[Reading text]:
This is an exercise from "How to think like a Computer Scientist". I am learning Python/programming and I'm not sure how to do accomplish this task.

Here is an example in the book that displays the letters forwards, I can't figure out how to get the opposite effect. Has to use a while-loop.

fruit = 'banana'
index = 0
while index > len(fruit):
        letter = fruit[index]
        print letter
        index = index + 1
+1  A: 

Well, it's basically the same thing, but:

  1. You have to start from the last letter instead of the first, so instead of index = 0, you'll need index = len(fruit) - 1

  2. You have to decrease the index instead of increasing it at the end of the while loop, so index = index + 1 becomes index = index - 1.

  3. The condition of the while loop is different; you want to stay within the loop as long as index points to a valid character index. Since index starts from len(fruit) - 1 and it gets one smaller after every iteration, eventually it will get smaller than zero. Zero is still a valid character index (it refers to the first character of the string), so you'll want to stay within the loop as long as index >= 0 -- this will be the while condition.

Putting it all together:

fruit = 'banana'
index = len(fruit) - 1
while index >= 0:
    letter = fruit[index]
    print letter
    index = index - 1
Tamás
+1  A: 

Simplest as:

>>> def print_reversed(s):
...   for letter in reversed(s):
...     print letter,
...

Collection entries
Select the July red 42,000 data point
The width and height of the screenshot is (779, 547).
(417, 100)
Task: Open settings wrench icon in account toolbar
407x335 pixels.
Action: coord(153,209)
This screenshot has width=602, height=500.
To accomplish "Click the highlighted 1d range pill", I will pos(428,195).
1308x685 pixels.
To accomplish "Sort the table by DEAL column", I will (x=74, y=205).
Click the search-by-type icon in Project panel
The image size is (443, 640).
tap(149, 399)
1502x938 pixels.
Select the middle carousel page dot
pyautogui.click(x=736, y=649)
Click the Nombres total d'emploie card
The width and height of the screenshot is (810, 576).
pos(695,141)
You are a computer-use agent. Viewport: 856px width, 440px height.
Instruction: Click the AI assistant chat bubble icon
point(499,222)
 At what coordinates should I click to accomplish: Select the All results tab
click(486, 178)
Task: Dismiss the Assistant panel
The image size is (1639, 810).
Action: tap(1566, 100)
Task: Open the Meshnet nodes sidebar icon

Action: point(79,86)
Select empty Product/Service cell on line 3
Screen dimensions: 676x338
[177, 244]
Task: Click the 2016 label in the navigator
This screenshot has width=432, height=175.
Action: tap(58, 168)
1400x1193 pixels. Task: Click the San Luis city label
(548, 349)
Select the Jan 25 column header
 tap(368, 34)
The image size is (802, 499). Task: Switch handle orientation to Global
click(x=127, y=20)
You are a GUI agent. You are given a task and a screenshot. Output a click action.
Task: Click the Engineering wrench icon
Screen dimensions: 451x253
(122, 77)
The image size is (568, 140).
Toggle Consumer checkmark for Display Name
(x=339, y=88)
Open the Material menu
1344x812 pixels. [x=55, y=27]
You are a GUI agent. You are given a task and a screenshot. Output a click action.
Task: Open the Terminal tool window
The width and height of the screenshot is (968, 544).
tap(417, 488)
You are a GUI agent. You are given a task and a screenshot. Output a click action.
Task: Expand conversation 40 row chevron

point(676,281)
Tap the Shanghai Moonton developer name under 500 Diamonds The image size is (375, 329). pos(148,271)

[Complete the following]:
[A] Write out the stretch of the Python passage from "1. You have" through "index = index - 1." again, substituting "final letter" for "last letter".
[B] Summarize the Python passage in three sentences.
Rely on nothing but the Python passage.

[Set of answers]:
[A]
1. You have to start from the final letter instead of the first, so instead of index = 0, you'll need index = len(fruit) - 1

  2. You have to decrease the index instead of increasing it at the end of the while loop, so index = index + 1 becomes index = index - 1.

[B] A person learning Python asks how to use a while loop to display the letters of a string in reverse, working from a book example that displays them forwards. One answer explains that the index should start at len(fruit) - 1, decrease by one at the end of each pass, and keep the loop running as long as index >= 0. Another answer offers a simpler approach that loops over reversed(s) with a for loop and prints each letter.